Maddy herself was trying to run a game on the Duke of Lichtenberg (Leuchtenberg?) that fell through when she was caught snogging his chauffeur. Both women bear some similarity to Frank Abagnale Jr, whose story was fictionalized in Steven Spielberg’s 2002 film “Catch Me If You Can“. Martin Sheen, who plays Jonathan Ashford on Wild Cards, was Roger Strong in that movie.
Cole (Giacomo Gianniotti) drops by to give her a swag bag from the Police Convention, and Maddy makes a point of introducing herself as Max’s old school chum Kelsey Beckford. She reads Cole’s name off his convention ID leaving a clear thumbprint on it (very possibly on purpose).

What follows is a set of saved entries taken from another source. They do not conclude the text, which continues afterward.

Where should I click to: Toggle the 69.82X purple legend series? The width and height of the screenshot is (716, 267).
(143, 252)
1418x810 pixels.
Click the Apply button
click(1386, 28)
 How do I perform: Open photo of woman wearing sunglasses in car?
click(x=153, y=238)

Cole is suspicious. “Why are you so suspicious?” Max asks, and Cole answers: “It’s literally my job.” After leaving, Cole runs Maddy’s thumbprint, and discovers that her full name is Maddy Jenton, and she has a rap sheet that includes theft, fraud, and forgery.
For old times sake, Maddy and Max go on a crime spree beginning with mostly minor thefts, and ending with grand theft auto and unintentional dognapping. (They did not notice a well-groomed Pomeranian in the back seat.) Max makes Maddy give back the dog and the car. Then Max gives her friend one last challenge, to steal the contents of Bus Station locker 13.

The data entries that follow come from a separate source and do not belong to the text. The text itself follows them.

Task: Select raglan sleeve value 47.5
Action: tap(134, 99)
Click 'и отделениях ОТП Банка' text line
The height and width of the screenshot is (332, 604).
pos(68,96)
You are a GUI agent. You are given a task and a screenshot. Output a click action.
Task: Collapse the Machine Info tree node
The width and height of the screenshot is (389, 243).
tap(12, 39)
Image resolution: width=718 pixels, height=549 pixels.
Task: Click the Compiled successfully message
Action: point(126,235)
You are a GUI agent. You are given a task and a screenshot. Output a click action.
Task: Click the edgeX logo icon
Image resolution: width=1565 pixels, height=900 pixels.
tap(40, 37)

Meanwhile the tennis pro at a local club is found dead, and a message is located on the dark web looking for someone to kill him, and the amount of money offered for the hit matches the amount of cash in Locker 13.
Both Maddy and Max have alibis for the time of the murder, so they’re off the hook, but Maddy decides to help Max solve the murder. The two of them run what they call a War of the Roses con to cause two tennis buddies, Lisa (Lauren Akemi Bradley) and Peyton (Anita Brown), to turn against each other and make them talk.
After Maddy helps Cole solve the case, she heads to the Sydney Regatta. Before she goes, she and Max talk over breakfast.
MADDY: “I saw that gleam in your eye.”
MAX: “I told you, we’re just partners.”
MADDY: “No. That’s not what I meant. Max, I know you better than anybody, right? So I know that look that you get when you pull off a con. I know how much you love the rush. I saw that look when you were working the case with Ellis and I think this is where you’re getting your rush now. It’s okay. It’s nice.”
This might not be the last we see of Maddy.